Students Say They Were Subjected to Lie Detector in School
Lynchburg, VA - Some parents and even the PTO President at Dearington Elementary School are very upset with a teacher. They allege that one of the third grade teachers subjected her classroom of kids to a lie detector test after candy went missing.
Dearington's been making headlines all week. Tuesday, ABC 13 reported that the principal at Dearington was demoted; Wednesday, this lie detector test. But we want to be very clear, this alleged lie detector incident happened before the principal at Dearington was demoted. In fact, it happened almost one month ago on Valentine's Day.
Some Dearington parents, including PTO President Kelly Brown-Hampton, say one teacher at Dearington Elementary school should lose her job.
"She needs to be let go; she needs to be terminated," said Brown-Hampton.
Here's what parents say happened: On Valentine's Day, Brown-Hampton says third graders were celebrating. There had been candy in the classroom, but some went missing. To figure out where the candy went, parents say the teacher whipped out a cellphone, used a lie detector application and made every third-grader take it.
Third-grader Stephon Smith was not happy.
"How did you feel about taking the test?" we asked Smith. "Scared," said Smith. "Why did you feel scared?" we asked. "Because I thought it was going to be me," said Smith.
"I was scared because what if it came back and said I did it when I really didn't," said Zimeyia Alexander, a third-grade student.
The kids' parents aren't happy either.
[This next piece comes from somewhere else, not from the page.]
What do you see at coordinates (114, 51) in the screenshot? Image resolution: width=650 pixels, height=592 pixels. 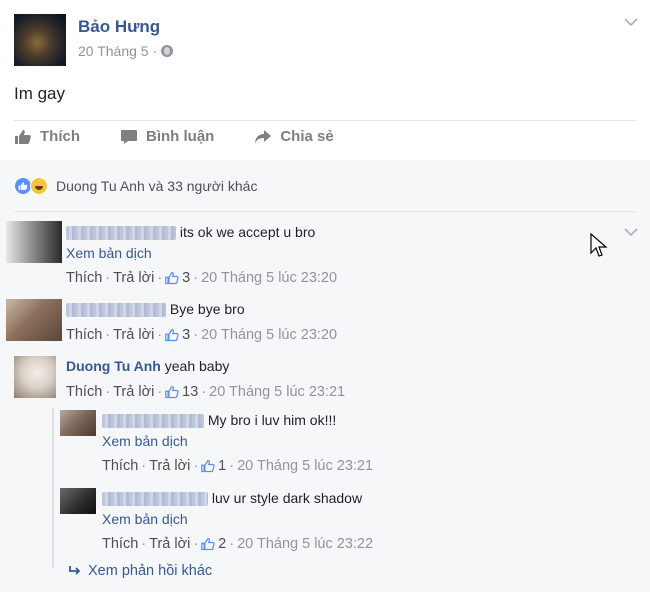 I see `post-date: 20 Tháng 5` at bounding box center [114, 51].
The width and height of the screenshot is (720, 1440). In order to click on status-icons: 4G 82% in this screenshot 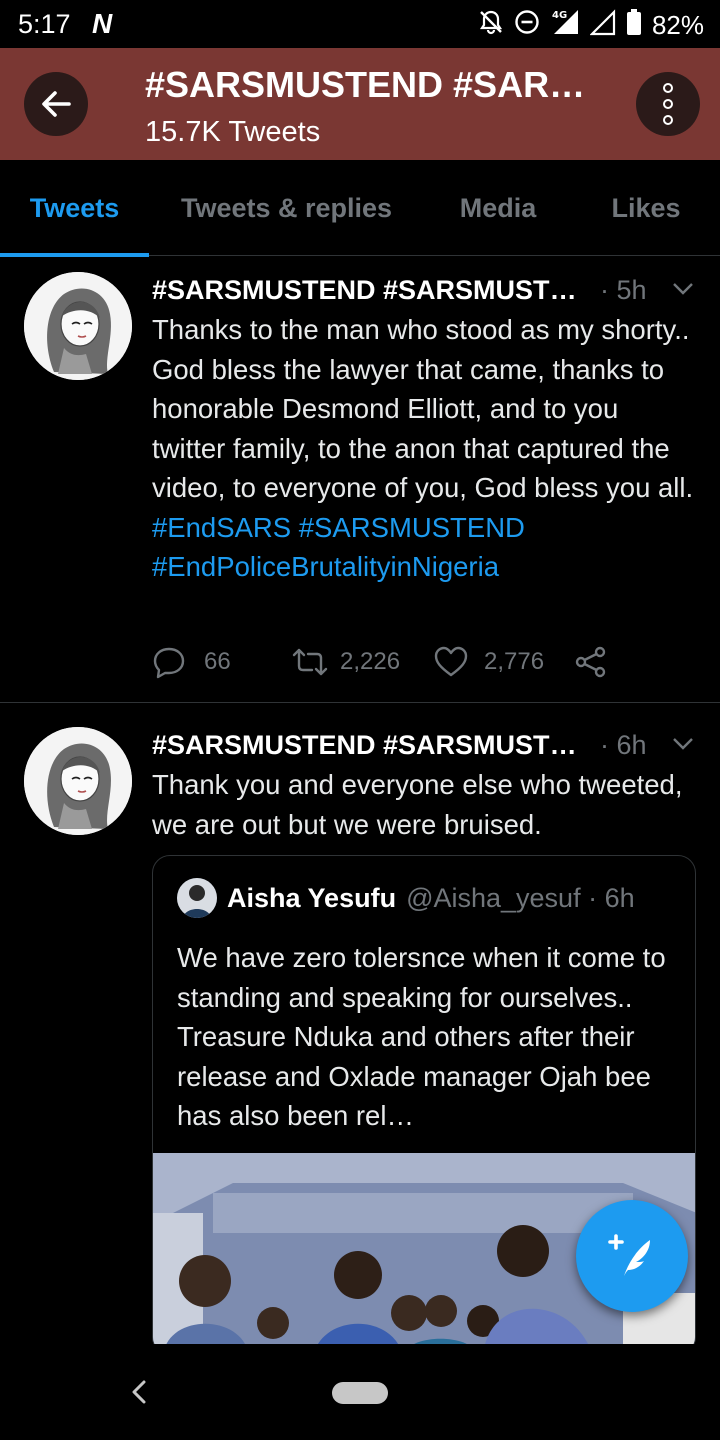, I will do `click(591, 26)`.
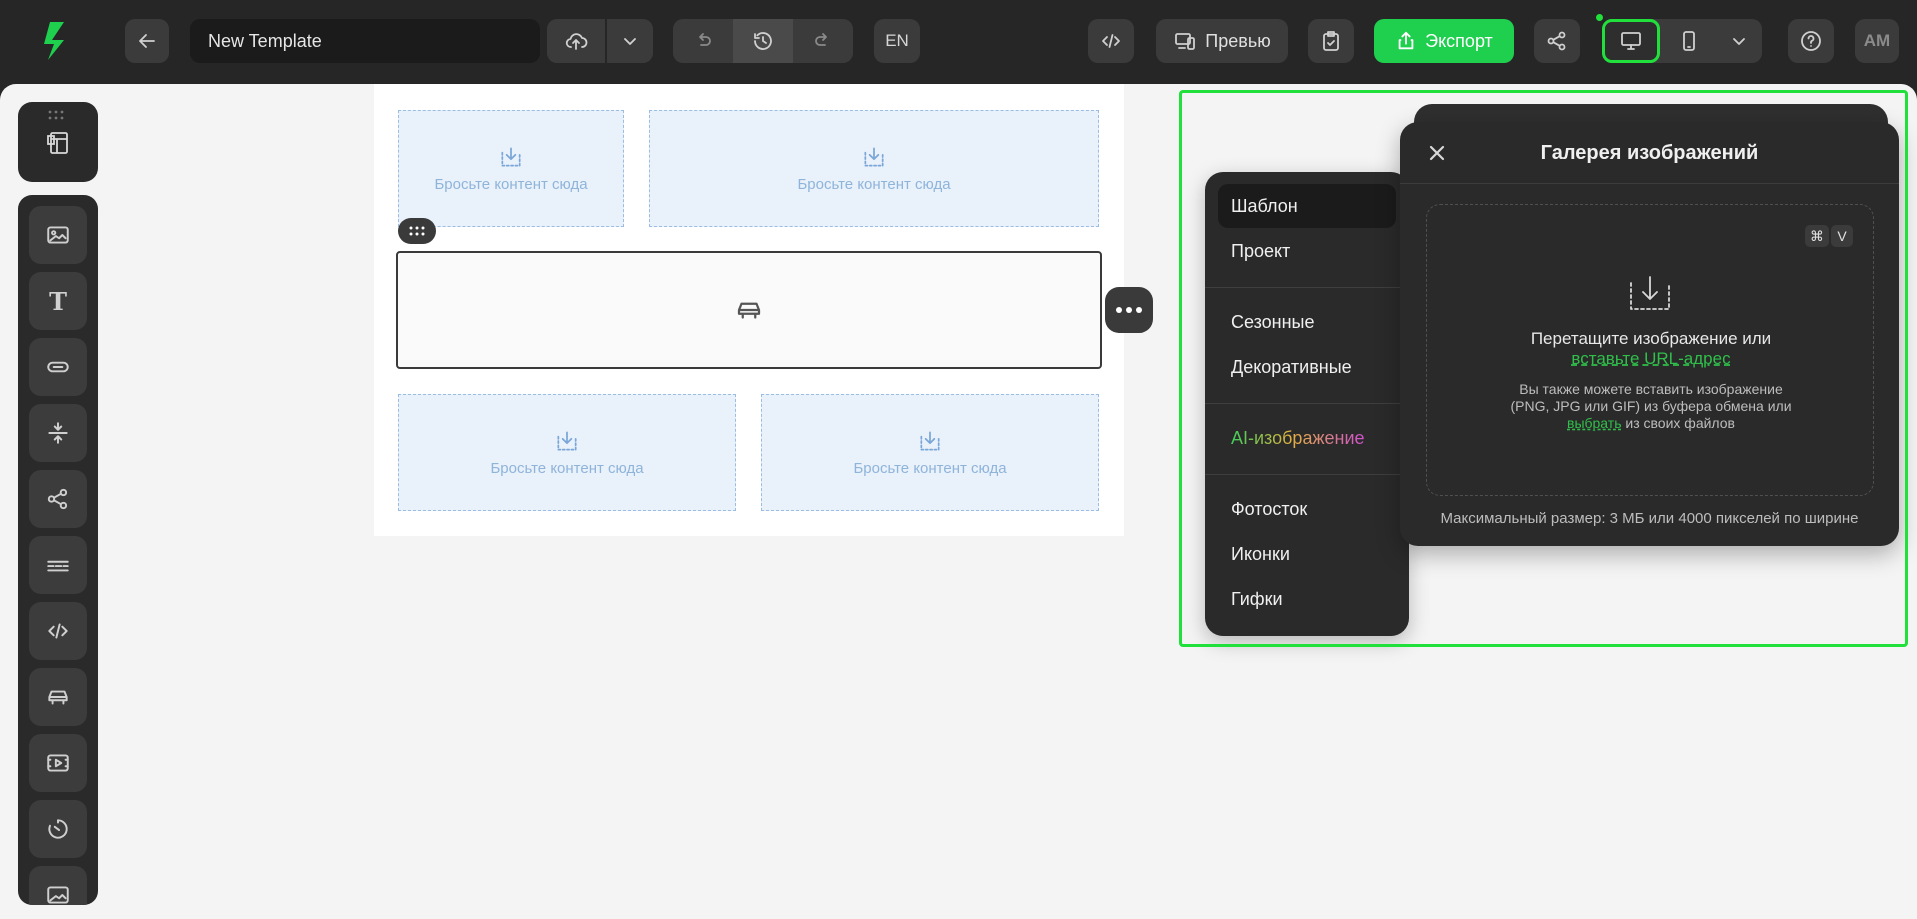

Furious, in fact, saying their kids were given a lie detector test without their knowledge.
"She should have called the parents and let them know what was going on before she done it, but she didn't do that," said Regina Alexander, a parent.
"I just figure that something else could have been done besides give the kids a lie detector test," said Nakida Henry.
Henry spoke with the teacher. According to Henry, the teacher said the lie detector was all in good fun, even the kids' idea. School administration will not comment, saying it's a personnel issue.
"That's something that belongs at a jail. My kids are not in jail. They are at a school. They're here to be educated, not to be considered criminals where they have to take a lie detector test about candy," said Henry.
The PTO President is concerned, saying incidents like this one have parents losing trust in the school. Once again, school administration is choosing not to comment about this story, saying it's a personnel issue.